## Required work
Copy out the listing lines word for word, beginning at the line that contains "You are a computer-use agent. The" and stopping after the line that contains "Select Tags in".

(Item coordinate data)
──────

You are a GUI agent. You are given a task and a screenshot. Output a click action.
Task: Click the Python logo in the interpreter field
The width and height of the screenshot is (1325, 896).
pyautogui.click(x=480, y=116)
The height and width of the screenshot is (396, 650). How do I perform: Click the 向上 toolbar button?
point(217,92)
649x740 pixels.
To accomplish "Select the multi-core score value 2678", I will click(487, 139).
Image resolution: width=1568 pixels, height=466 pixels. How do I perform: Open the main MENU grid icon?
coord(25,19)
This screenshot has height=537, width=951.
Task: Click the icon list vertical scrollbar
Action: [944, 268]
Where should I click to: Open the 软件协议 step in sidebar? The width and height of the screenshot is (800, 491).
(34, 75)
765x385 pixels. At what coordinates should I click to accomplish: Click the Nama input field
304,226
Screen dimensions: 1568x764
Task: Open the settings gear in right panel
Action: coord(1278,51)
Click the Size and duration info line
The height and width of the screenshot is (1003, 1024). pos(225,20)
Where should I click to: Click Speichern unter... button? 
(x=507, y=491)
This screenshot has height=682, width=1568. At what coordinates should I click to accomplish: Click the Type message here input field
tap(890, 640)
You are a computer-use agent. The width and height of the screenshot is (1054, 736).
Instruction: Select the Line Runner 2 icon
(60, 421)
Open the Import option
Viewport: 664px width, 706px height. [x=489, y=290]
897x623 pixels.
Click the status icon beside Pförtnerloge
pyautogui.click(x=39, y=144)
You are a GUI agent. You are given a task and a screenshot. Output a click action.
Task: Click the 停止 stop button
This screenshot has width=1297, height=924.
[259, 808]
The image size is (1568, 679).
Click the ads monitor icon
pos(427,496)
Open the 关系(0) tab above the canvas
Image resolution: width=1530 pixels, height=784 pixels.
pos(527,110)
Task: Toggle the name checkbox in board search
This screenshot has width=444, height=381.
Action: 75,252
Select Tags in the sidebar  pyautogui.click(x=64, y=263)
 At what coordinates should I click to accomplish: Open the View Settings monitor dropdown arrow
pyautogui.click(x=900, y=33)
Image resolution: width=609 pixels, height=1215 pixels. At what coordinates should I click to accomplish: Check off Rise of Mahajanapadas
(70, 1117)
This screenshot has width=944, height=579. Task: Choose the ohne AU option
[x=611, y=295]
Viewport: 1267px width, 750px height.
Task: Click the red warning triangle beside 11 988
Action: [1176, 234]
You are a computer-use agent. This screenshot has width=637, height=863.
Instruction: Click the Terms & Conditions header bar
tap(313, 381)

──────

## Task solution
You are a computer-use agent. The width and height of the screenshot is (1054, 736).
Instruction: Select the Line Runner 2 icon
(60, 421)
Open the Import option
Viewport: 664px width, 706px height. [x=489, y=290]
897x623 pixels.
Click the status icon beside Pförtnerloge
pyautogui.click(x=39, y=144)
You are a GUI agent. You are given a task and a screenshot. Output a click action.
Task: Click the 停止 stop button
This screenshot has width=1297, height=924.
[259, 808]
The image size is (1568, 679).
Click the ads monitor icon
pos(427,496)
Open the 关系(0) tab above the canvas
Image resolution: width=1530 pixels, height=784 pixels.
pos(527,110)
Task: Toggle the name checkbox in board search
This screenshot has width=444, height=381.
Action: 75,252
Select Tags in the sidebar  pyautogui.click(x=64, y=263)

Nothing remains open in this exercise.